**The problem**
Print the lines of the entries below from the one with "797x448 pixels." through the final line, exactly as they appear. The pictures are not part of the copy.

======== Data

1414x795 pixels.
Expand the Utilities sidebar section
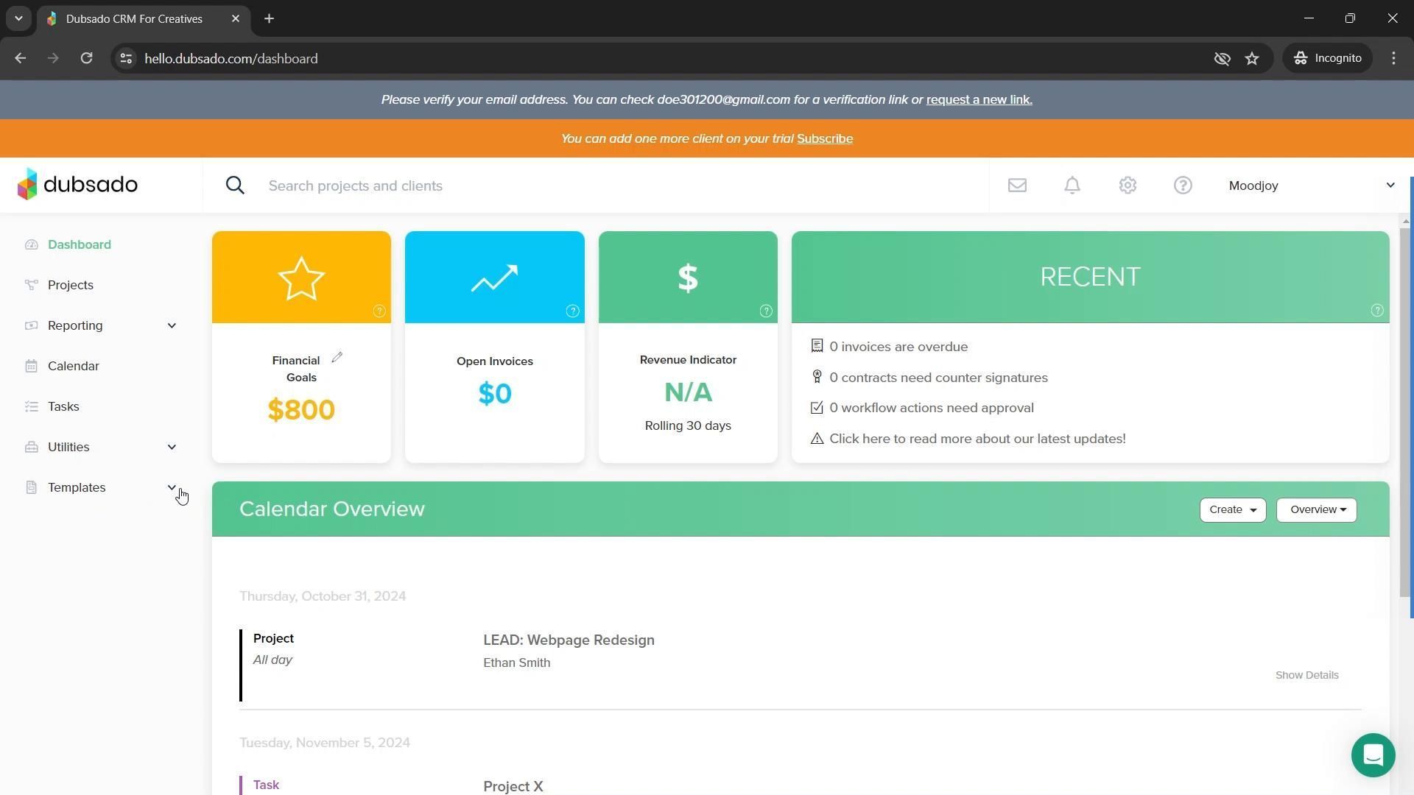pyautogui.click(x=172, y=447)
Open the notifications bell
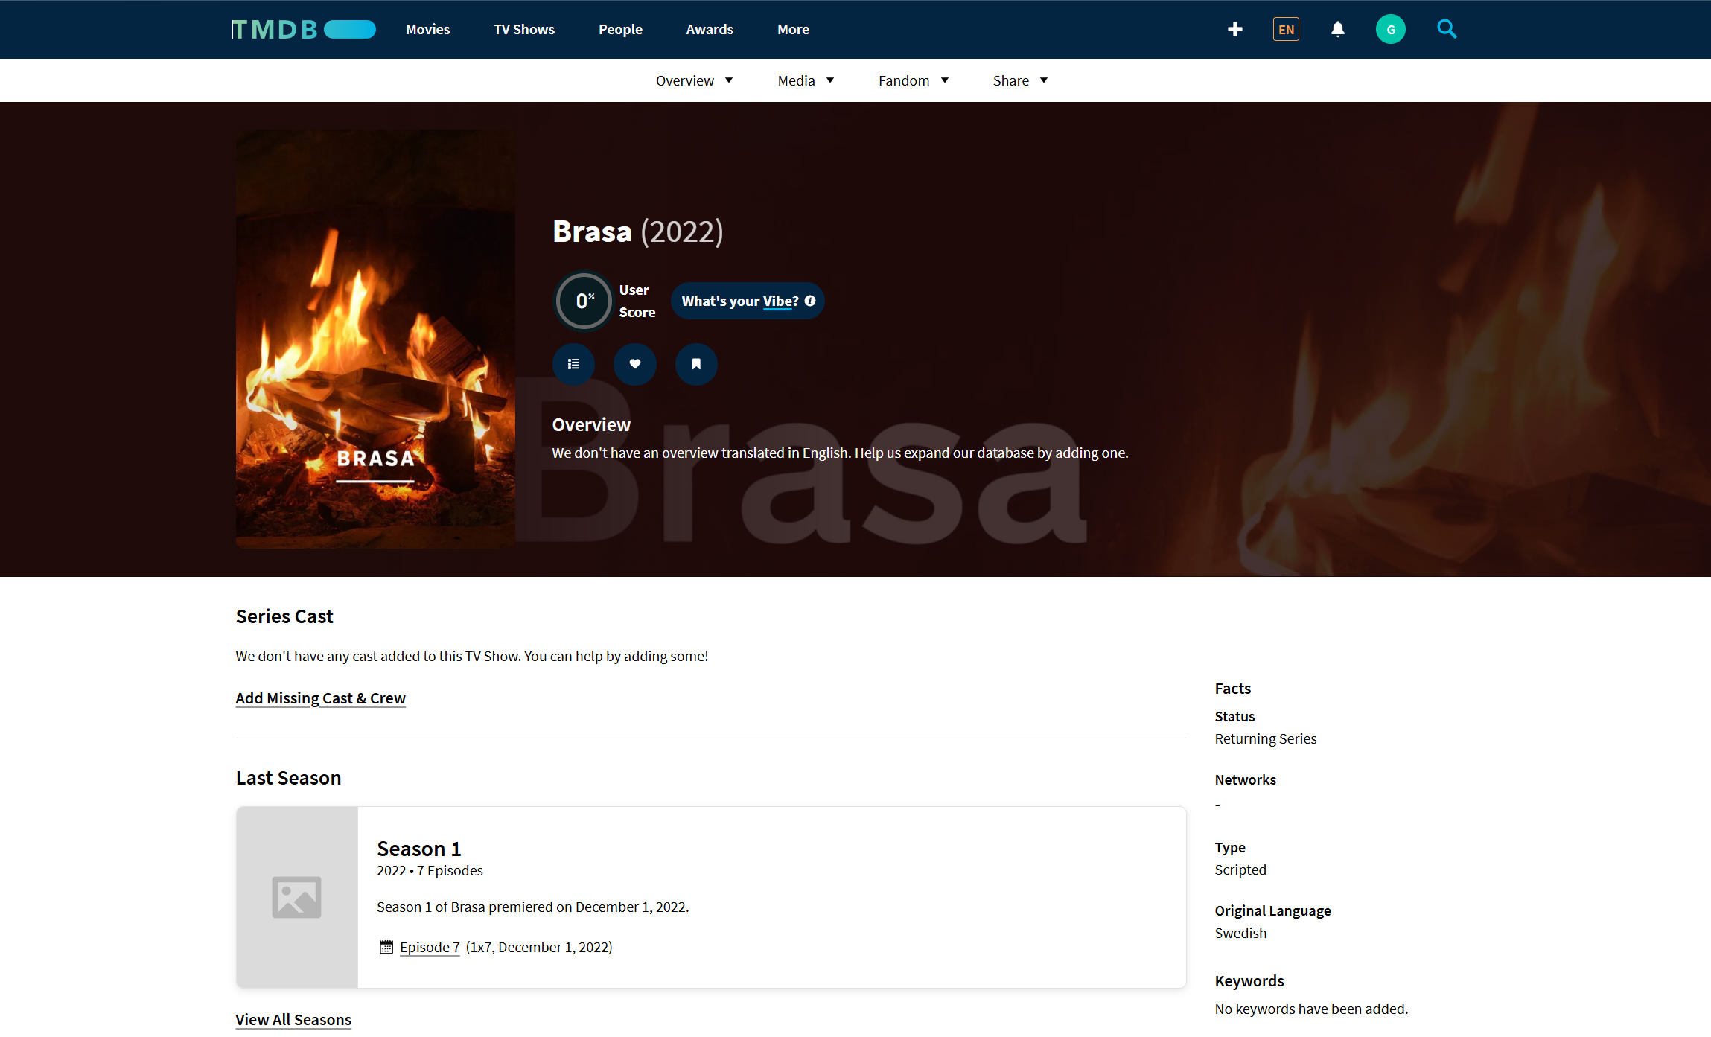The width and height of the screenshot is (1711, 1037). [1337, 29]
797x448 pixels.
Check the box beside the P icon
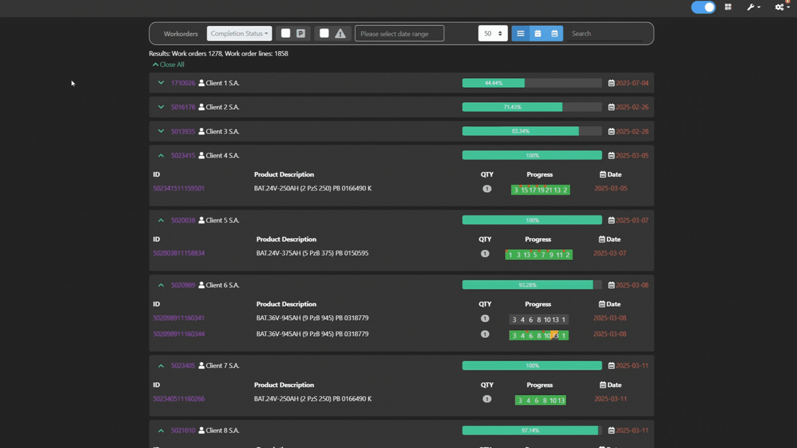pyautogui.click(x=286, y=34)
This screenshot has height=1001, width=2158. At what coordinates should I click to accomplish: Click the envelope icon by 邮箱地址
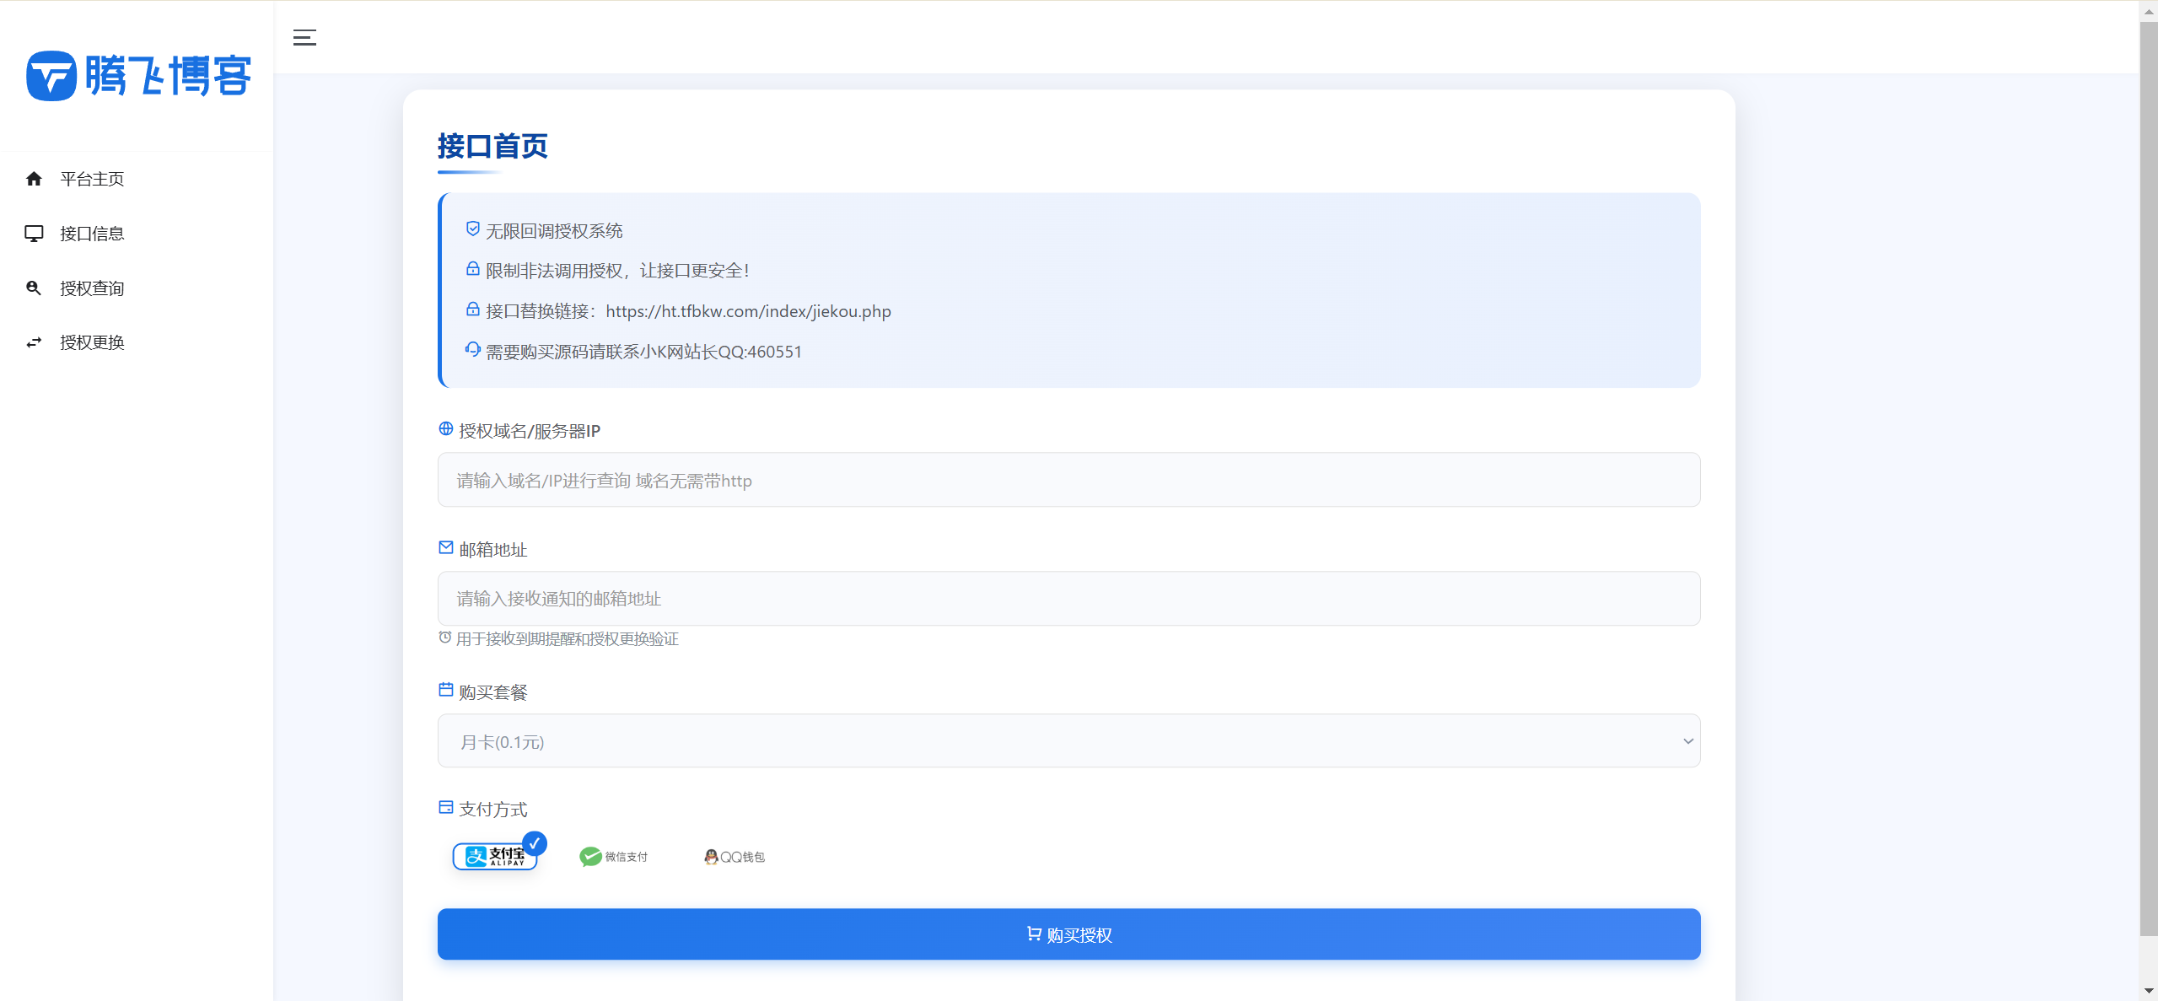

================

**Written answer**
797x448 pixels.
Check the box beside the P icon
pyautogui.click(x=286, y=34)
This screenshot has height=1001, width=2158. At what coordinates should I click to accomplish: Click the envelope icon by 邮箱地址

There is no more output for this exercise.